The Supreme Court has broadened the way employees can file class action suits to settle wage-and-hour disputes.  

The court recently sided with 3,300 workers at an Iowa pork processing facility who claimed their employer, Tyson Foods, owed them overtime for putting on and taking off the protective equipment required by their jobs.

A lower court had awarded the workers about $6 million. The case before the Supreme Court centered around whether the workers had properly been granted class status and whether the plaintiffs could use a statistical analysis to prove they were entitled to the overtime pay.

The employees claimed they weren’t paid for donning and doffing their protective gear, which protected them from injury as they slaughtered hogs and prepared them for shipment at the Tyson facility in Storm Lake, IA..
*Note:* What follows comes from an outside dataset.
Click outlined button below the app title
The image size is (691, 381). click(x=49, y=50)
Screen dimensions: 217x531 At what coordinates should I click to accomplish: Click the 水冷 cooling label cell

Since Tyson didn’t keep records of the time spent donning and doffing, the employees relied on a study performed by an industrial relations expert who, according to a Wall Streeet Journal blog, set the average time spent at about 20 minutes per day.  The researchers then paired that data with workers’ time sheets.

Tyson’s lawyers argued that the analysis was faulty, given the differences between the time various employees might spend in the donning/doffing process, and the fact that the data included workers who hadn’t worked any overtime.

But Justice Anthony Kennedy, writing the opinion for the 6-2 majority, ruled that the statistical proof was sufficient. He quoted a 1946 Supreme Court ruling, which said that “Where the employer’s records are inaccurate or inadequate and the employee cannot offer convincing substitutes,” it is enough for workers to rely on “sufficient evidence to show the amount and extent of that work as a matter of just and reasonable inference.”

Adam Liptak, writing in the New York Times, said the most recent ruling limited the sweep of the court’s 2011 decision in Walmart Stores v. Dukes, which threw out an enormous employment discrimination class-action suit and made it harder for workers, investors and consumers to join together to pursue their claims.

The Walmart decision “does not stand for the broad proposition that a representative sample is an impermissible means of establishing classwide liability,” Justice Kennedy wrote. “ … While the experiences of the employees in Walmart bore little relationship to one another, in this case each employee worked in the same facility, did similar work, and was paid under the same policy.”

Who gets paid?

Here’s the bottom line, from Jacob Gershman on the WSJ blog:

Justice Kennedy said the court in its decision wasn’t establishing a sweeping standard for using statistical sampling in class actions. Such methods, he said, should be reviewed by courts on a case-by-case basis.

And there’s still the problem of figuring out who actually gets what when the time comes to distribute the damages award, Chief Justice Roberts wrote.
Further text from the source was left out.